Right Brain, Left Brain, and Space

jader Tolja and Francesca Speciani

 

An unpleasing object, a piece of furniture, a lamppost or a pylon which we find constantly in our field of vision, produces a disturbing stimulus that never allows the nervous system a complete rest – and therewith neither the body nor our emotional state.

If the desk remains regularly cluttered with books, papers, pens that could be replaced on the shelf or put in a drawer, it is probable that most of the time the person who works at it finds himself in a state of awareness – or in a modality of the nervous system – characterized by greater activity in the left half of the brain, which is activated precisely by the recognition of objects. If the left half identifies and analyses every recognizable object defined in space, the right half, instead, is active when, looking at a room or a view, it notices in particular the space between things.

Quite a few studies on cerebral functioning show that the most advantageous physiological condition is when both halves are active.

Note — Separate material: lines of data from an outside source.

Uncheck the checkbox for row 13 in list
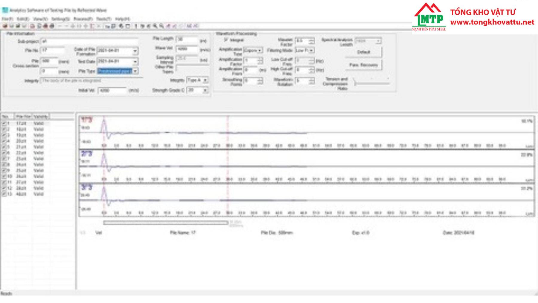The height and width of the screenshot is (303, 538). pos(4,194)
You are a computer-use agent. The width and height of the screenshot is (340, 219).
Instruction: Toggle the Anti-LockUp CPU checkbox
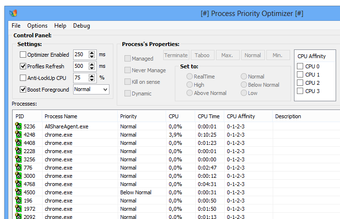(23, 78)
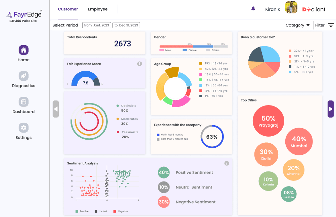Screen dimensions: 336x217
Task: Open the 'from: Jan1, 2023' date picker
Action: click(96, 25)
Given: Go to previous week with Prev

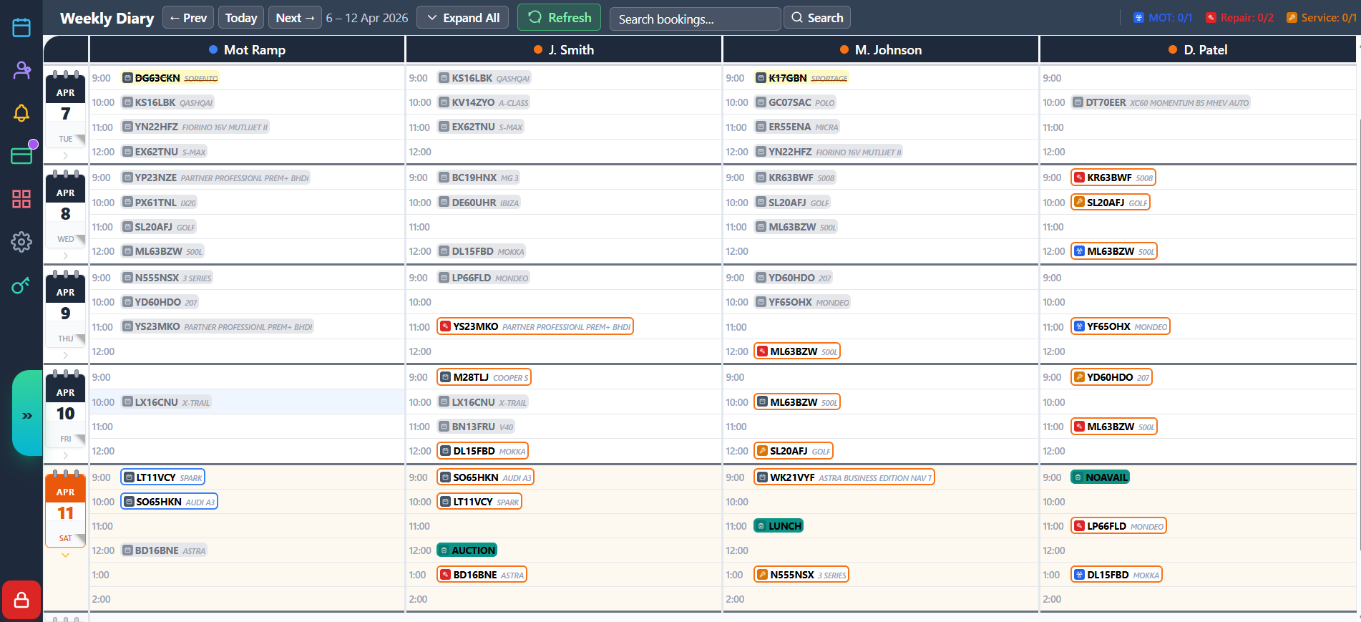Looking at the screenshot, I should click(x=188, y=18).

In this way both the alternation and the synergy of the specific and complementary functions of the two halves become possible, and so too the recovery for each of the two halves and their capacity to confront problems that arise – all thanks to the fact of being able to gain simultaneous access to both the rational and the intuitional resources. But seeing and considering the specificity of these functions and how they are activated, when we duly fill the space we live in with something recognizable – not simply a neutral spatial form but something automatically given a name – it is fairly inevitable that our state of awareness will veer towards the modalities characteristic only of the left, rational and analytical, brain.

Thus moving in a Zen garden, on the open sea, or in the desert will mainly evoke modalities connected with the activity of the right brain, and therefore stimulate the more intuitive and holistic faculties. At the other extreme, moving in a space crammed with peculiar objects like the Vittoriale (the house-museum of the Italian poet Gabriele D’Annunzio), or along a provincial road plastered with billboards and studded with traffic signs, industrial warehouses and hypermarkets, will more probably lead to the rational state characteristic of the left brain.

Obviously with reservations: the human body, in fact, although sensitive is not impotent. So much so that even in an environment like the one described the eye may always be captured by the space between the cars, or by the indistinct outline between the buildings, rather than by the objects. But the probability is drastically reduced. However, it is clear that this is not the intention of those who designed the billboards and street signs (on whose visibility the safety of the drivers depends), whereas, by contrast, a Zen garden or painting is studied with the precise aim of directing our attention to the space between the few neutral forms present.

At this point it is easy to understand how the environment in which we live, both in the home and outside, abounds in spaces characteristic of the left brain. If we do not expressly create a free space, a corner less laden or a desk less cluttered, then at home it is likely that we will find ourselves deprived of the possibility of recovery guaranteed by the alternation of the two cerebral halves.